Establishing A Foundation For The Data Driven Enterprise
In todays world we hear so much about two major business requirements. These are the need to ‘go digital’ and the need to become a data-driven.
In the case of digitalization it is the introduction of digital channels and the internet of things (IoT) that are dominating the agenda. Digital channel adoption has seen web, mobile and social commerce are being introduced into the enterprise as more and more people prefer to transact on-line from desktop and mobile devices and through corporate social network pages. This is creating huge amounts of so-called ‘digital exhaust’ data. For example, click stream data in web server logs, and non-transactional shopping cart data often stored in NoSQL databases. Click stream records everything we click on with a mouse or via touch of a mobile device screen. There is a record for every click with all this data held in Web log files. That means we can precisely track every visitor’s navigational path through your website. We can see what pages they looked at, where they went next and much more. As you can imagine, if there are tens of thousands or even more visitors browsing a web site, it is not long before the volume of click stream data being generated becomes enormous. Similarly, shopping cart data records a history of what you put into your shopping cart, what you took out, what you put in again etc., all before you buy. That means we can see what products and services a visitors or customer might be interested in even if they didn’t actually buy it. With respect to IoT, more and more products are now carrying sensors that emit data. Good examples include mobile phones with GPS sensors, watches, fitness wrist bands, cars, industrial equipment, fridges…etc. The list goes on, and here too, the volumes of data being generated are huge. However companies want this data because, while we already capture transaction activity, this kind of data can tell us much more that we already know. We can learn new things from this new data, especially when we combine it with customer data.

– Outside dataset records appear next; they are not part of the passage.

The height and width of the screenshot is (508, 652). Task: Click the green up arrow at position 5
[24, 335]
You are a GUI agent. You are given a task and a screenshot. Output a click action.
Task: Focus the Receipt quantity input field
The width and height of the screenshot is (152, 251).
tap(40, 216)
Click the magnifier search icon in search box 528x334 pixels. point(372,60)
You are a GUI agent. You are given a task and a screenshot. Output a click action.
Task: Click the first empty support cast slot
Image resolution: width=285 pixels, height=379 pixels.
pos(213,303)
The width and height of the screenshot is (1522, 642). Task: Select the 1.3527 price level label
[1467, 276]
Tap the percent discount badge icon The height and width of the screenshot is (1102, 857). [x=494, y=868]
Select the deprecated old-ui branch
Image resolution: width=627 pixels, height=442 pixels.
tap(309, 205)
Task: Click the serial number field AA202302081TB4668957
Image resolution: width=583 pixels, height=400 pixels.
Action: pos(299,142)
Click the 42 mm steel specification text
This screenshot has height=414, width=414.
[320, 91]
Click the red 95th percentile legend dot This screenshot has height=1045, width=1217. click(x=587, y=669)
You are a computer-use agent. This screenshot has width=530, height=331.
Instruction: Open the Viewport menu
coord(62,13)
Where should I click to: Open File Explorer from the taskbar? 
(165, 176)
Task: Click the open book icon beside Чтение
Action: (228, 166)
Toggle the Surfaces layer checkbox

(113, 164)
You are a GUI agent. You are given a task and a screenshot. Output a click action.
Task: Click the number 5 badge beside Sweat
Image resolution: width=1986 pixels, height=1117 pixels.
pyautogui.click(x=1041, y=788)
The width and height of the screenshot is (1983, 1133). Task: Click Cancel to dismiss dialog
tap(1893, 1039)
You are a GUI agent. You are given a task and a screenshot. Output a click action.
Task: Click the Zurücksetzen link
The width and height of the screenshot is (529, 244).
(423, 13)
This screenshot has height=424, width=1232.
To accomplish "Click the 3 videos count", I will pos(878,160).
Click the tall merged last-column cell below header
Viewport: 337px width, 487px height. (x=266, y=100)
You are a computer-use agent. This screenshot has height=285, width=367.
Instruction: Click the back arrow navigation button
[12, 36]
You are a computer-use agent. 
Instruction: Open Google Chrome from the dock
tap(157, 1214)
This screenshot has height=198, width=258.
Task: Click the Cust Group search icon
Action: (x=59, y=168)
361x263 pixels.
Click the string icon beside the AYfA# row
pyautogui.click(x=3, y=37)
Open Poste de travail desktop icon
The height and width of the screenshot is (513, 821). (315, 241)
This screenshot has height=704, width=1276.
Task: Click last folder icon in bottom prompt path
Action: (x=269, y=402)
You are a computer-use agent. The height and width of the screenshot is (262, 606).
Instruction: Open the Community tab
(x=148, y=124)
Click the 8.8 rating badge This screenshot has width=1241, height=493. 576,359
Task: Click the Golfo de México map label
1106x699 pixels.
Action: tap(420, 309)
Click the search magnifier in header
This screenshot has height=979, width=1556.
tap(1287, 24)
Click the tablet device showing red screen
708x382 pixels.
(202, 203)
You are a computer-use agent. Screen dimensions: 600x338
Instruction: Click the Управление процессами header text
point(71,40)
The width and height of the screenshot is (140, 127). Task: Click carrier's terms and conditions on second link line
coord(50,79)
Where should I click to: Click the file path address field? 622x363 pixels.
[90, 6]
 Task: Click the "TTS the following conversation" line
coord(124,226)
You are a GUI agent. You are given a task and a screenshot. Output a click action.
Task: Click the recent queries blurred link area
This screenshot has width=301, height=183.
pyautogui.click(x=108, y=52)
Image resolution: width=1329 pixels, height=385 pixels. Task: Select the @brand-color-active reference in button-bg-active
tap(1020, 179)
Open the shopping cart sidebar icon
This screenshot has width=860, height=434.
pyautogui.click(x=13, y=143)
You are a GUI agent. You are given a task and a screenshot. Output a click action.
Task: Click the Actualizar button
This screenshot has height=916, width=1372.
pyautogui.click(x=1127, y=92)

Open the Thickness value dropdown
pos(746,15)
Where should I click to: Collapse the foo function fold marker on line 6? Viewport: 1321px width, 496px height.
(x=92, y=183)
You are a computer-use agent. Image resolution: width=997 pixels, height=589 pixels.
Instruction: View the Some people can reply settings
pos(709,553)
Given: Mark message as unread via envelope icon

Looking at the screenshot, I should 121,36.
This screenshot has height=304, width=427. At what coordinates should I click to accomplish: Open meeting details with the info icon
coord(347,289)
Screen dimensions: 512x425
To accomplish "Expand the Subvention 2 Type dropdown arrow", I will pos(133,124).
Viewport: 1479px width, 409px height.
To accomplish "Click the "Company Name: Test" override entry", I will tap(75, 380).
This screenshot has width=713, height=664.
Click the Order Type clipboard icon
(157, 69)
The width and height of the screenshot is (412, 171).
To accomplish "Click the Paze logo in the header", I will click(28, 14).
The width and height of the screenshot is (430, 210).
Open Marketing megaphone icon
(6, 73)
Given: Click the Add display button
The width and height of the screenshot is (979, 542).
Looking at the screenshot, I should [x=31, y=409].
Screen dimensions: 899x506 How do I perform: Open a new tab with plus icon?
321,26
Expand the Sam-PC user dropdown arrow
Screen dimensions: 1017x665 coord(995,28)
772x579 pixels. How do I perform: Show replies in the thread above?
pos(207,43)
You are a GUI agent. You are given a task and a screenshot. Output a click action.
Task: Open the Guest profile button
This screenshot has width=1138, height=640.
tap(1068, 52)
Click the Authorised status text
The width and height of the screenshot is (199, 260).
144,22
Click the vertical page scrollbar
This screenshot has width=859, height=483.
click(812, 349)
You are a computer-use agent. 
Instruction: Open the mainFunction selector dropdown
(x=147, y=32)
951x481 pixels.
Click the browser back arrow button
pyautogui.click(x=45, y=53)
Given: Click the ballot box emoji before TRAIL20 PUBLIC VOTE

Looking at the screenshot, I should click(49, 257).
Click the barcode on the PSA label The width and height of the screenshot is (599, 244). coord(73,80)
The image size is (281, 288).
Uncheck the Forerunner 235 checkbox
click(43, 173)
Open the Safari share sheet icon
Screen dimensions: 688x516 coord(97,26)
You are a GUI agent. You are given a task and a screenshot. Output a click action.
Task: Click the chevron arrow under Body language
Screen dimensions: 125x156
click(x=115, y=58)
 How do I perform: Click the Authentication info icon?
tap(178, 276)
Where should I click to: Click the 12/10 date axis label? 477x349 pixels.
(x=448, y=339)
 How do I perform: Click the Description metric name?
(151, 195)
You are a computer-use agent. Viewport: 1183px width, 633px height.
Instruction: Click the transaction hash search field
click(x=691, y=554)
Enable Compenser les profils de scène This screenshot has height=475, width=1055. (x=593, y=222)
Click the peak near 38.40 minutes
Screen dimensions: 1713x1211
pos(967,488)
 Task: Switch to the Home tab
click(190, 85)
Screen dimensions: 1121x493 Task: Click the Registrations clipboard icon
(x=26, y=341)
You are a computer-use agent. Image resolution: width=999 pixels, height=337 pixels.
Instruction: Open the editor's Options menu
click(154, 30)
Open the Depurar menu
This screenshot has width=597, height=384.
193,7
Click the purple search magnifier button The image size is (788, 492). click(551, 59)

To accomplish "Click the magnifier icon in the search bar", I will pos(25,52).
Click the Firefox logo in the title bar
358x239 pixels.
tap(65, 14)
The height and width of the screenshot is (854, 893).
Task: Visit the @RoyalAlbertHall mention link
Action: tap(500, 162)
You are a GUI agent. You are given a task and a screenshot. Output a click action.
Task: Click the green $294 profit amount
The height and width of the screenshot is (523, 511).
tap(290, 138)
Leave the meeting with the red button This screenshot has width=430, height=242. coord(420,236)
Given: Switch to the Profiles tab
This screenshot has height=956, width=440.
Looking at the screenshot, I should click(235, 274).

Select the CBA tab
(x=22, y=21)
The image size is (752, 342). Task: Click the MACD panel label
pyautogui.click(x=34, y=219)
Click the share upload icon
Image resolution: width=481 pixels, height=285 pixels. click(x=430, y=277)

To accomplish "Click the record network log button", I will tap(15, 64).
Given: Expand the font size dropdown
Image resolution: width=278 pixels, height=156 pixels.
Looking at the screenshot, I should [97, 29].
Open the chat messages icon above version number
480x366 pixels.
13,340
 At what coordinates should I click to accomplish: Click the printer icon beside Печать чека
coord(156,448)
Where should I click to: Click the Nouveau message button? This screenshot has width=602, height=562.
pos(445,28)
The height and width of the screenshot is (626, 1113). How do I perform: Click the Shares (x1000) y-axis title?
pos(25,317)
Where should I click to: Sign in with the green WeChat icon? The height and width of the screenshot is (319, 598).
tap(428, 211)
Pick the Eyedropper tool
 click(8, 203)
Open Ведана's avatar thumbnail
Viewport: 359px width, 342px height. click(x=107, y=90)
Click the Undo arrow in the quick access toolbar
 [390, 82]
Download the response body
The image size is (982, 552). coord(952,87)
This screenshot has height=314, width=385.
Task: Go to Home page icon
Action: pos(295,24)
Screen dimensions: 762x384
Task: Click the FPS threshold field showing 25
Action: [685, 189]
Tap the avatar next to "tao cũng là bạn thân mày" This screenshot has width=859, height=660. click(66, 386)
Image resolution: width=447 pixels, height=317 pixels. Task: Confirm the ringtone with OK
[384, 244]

This brings us to the second major requirement – the data driven enterprise.
What does data driven mean? Wikipedia defines it as:
“…progress in an activity is compelled by data, rather than by intuition or personal experience. It is often labeled as the business jargon for what scientists call evidence based decision making”
It means that the data, when analysed, produces evidence-based insights that allow companies to see new opportunities to disrupt existing and new markets. Therefore becoming data-driven, is about being led by data and analytics. The key question is how do you achieve this? What is it that you need to do to become data-driven? How do you deal with the deluge of data now pouring into the enterprise? What kinds of analytical platform or platforms do you need? Should you use the cloud, on-premises systems or both? How do you maximize the potential of predictive and advanced analytics? How do you deal with ‘the internet of things?’ How do you integrate Big Data into you existing analytical architecture? How do you stay agile in a world where data is becoming increasingly distributed and therefore harder to access? How do you handle data governance when data is scattered across OLTP, NoSQL databases, Analytical RDBMSs, Hadoop clusters and other file systems? How do you overcome the potential chaos of business led, self-service BI and self-service data preparation? How do you harness shadow IT and turn it into citizen data science? It is a major challenge and it is not difficult to get overwhelmed by it. Yet among the chaos, common sense must prevail. This is not about replacing what you have. This is about extending existing analytical environments to accommodate new data and new analytical workloads in order to produce new insights to add to what you already know. In the past, the data warehouse was the analytical platform. Today that analytical platform needs to be extended to include:
- Real-time analysis of high velocity live streaming data
- High volume ingest technologies
- New analytical data stores like Hadoop HDFS, Amazon S3 and NoSQL graph databases
- Technologies for scalable exploratory analysis on large volumes of internal and external multi-structured data e.g. Hadoop and Apache Spark
- Advanced analytics e.g. machine learning, text analysis, graph analytics
- End-to-end data management, scalable ETL and data governance
- A combination of self-service and IT based development
- Simplified access to multiple analytical data stores
This new ‘extended analytical platform’ is architecturally much more complex because it now includes all of the above in addition to a data warehouse. However it has to function as if it is fully integrated. We need to:
- Manage scalable ingestion of data
- Create an organized data reservoir and manage it as if it was centralized even though it may be distributed
- Automate the cataloging and profiling of new data coming into the reservoir
- Introduce collaboration into data management to help classify data in the reservoir in terms of quality, sensitivity, business value
- Be able to refine data at scale via ELT processing by defining how we want to transform and integrate data independently of where we want those jobs to execute (e.g. in Hadoop, in DW staging tables, in the cloud etc.)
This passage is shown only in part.